"If he will contrive to give me his attention when the time comes, I shall be pleased," said Anthony. Then he cocked his eye at them, for both had amused looks and neither seemed to hold the matter as very weighty. "No doubt," said he, "as you see the thing, its promise is a dull one."

"Old ledgers are not like old wine," said Captain Weir. "And while they may be, in a manner, useful, still I can't hope that age has given them any sparkle."

"I'll promise that the items I'll offer will cut into your interest like a flash." He tapped his breast-pocket. "Give me a few more facts like these," he said, "and then a talk with you will mortar them together. After that, who can say what astonishments are in store for us all?"

Charles had a puzzled look as Anthony went out of the room, and his hands, grown thin and white, picked at the tapestry that covered the sofa.

"He's like his grandfather, indeed," said he. "A purpose grows fixed with him, and nothing can turn him from it." There was a pause, and then he asked: "What has he come upon in the books, do you think, that has so taken his attention?"

"It would puzzle me to say," replied Captain Weir. "But, then, a pair of quick eyes and an insistent, inquiring mind have often turned up a vital fact in mold deader than Rufus Stevens' Sons' old ledgers."

Charles lay back in his sofa and studied Weir for a moment, his hands still picking at the tapestry.

"You've never felt much beholden to youth," said Charles to Weir, "and your expressed thoughts on its aspirations and vagaries and proneness to make much of little have always worn a cutting edge. But I've never seen, in your manner or tone, that you've thought Anthony a fool."

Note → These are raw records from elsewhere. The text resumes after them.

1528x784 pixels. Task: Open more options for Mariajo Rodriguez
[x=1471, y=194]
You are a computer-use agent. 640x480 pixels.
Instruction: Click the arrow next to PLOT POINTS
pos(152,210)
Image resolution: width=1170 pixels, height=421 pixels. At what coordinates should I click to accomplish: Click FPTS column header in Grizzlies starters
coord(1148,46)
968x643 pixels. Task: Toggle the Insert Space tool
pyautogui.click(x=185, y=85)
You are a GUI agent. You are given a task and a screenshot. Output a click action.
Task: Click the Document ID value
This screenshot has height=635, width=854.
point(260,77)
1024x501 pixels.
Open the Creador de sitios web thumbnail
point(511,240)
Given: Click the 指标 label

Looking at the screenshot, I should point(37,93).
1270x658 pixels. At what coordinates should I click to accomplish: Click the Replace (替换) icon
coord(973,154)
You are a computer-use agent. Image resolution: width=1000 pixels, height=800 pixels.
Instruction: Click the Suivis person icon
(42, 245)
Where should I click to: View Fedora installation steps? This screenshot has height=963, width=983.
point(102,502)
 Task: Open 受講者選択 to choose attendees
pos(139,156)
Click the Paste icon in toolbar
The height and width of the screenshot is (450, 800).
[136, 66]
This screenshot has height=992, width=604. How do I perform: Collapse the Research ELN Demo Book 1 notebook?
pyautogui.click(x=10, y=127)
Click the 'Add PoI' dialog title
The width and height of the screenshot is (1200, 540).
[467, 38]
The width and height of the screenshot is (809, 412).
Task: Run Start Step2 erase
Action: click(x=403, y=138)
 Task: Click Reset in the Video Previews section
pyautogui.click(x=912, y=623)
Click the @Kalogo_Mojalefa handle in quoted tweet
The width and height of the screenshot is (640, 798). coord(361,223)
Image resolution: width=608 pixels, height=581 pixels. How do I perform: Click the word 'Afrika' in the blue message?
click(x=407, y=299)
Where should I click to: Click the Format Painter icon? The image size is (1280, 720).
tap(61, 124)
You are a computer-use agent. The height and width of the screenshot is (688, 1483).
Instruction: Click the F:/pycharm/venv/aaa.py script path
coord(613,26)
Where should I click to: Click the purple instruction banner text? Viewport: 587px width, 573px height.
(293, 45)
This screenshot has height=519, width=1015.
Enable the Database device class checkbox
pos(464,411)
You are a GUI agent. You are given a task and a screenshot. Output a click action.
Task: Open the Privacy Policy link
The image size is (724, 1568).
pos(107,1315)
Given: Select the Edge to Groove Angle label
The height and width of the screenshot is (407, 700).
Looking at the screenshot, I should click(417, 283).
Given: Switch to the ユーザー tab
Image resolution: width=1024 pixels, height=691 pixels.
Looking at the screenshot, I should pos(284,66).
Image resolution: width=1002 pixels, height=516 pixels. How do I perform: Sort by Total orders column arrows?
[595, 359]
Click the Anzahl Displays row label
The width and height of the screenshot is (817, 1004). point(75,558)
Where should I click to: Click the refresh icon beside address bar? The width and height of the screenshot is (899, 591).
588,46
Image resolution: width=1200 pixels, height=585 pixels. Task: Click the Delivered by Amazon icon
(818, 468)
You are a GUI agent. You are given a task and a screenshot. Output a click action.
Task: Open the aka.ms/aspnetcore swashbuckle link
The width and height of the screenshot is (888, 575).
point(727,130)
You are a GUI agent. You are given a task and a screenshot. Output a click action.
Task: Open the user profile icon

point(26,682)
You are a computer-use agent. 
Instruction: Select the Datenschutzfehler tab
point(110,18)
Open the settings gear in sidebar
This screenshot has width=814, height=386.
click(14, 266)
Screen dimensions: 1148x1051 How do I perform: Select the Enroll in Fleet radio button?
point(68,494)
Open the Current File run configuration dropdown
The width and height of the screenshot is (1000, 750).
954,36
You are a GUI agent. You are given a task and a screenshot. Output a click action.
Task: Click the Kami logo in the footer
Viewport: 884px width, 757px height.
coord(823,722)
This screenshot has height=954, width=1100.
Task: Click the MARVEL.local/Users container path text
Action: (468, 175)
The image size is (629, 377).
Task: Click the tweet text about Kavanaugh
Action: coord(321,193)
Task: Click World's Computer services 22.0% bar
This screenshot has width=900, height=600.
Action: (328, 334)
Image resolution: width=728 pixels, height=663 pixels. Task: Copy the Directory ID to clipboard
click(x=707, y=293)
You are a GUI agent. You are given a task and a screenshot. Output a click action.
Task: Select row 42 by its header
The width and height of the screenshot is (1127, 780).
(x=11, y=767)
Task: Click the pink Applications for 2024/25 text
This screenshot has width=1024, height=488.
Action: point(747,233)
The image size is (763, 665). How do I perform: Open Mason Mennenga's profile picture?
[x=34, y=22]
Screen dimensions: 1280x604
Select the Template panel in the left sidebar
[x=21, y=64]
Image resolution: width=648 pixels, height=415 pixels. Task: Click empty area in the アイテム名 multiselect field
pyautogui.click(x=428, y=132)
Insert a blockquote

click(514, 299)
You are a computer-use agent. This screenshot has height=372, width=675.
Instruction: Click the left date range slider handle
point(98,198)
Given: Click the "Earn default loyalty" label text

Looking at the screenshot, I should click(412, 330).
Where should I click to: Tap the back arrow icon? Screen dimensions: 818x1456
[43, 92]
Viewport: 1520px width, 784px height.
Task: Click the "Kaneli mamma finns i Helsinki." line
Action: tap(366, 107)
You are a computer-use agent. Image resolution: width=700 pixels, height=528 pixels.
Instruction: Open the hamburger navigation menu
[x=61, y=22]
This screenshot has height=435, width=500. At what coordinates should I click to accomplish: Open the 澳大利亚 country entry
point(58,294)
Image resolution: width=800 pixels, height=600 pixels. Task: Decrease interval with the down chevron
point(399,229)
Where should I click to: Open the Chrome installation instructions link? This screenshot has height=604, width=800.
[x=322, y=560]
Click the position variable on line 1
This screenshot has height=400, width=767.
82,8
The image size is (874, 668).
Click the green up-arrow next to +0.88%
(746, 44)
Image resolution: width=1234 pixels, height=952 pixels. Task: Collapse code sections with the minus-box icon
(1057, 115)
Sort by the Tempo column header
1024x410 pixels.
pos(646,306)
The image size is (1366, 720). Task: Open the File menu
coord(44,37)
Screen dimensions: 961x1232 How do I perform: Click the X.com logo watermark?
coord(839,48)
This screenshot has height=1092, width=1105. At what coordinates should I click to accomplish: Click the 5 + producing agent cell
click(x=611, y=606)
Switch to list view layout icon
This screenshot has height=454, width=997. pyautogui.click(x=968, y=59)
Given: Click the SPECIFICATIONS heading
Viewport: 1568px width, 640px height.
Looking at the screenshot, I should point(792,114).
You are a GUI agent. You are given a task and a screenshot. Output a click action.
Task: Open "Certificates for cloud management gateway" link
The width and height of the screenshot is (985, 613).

"The man who takes him for a fool," said Captain Weir, with a wry smile, "will quickly learn to alter his opinion." There was a pause; the captain looked through the window into the sun-lit street, his brows were thickened and heavy over his cold eyes. "As to the books," he added, "if your nephew says he's come at something in them, it's safe to say he has; and, if he says he means to astonish us, in my opinion we'd do well to prepare for something unusual."

That night, as Christopher Dent sat in his laboratory, his big spectacles on his nose, a candle beside him and the usual bulky black-letter volume in his hands, Anthony came in. The young man sat down in a chair and lighted his long-stemmed clay; and the little apothecary talked of the problems that rise up in one's daily path and make life, if not a vexation, at least an uncertainty.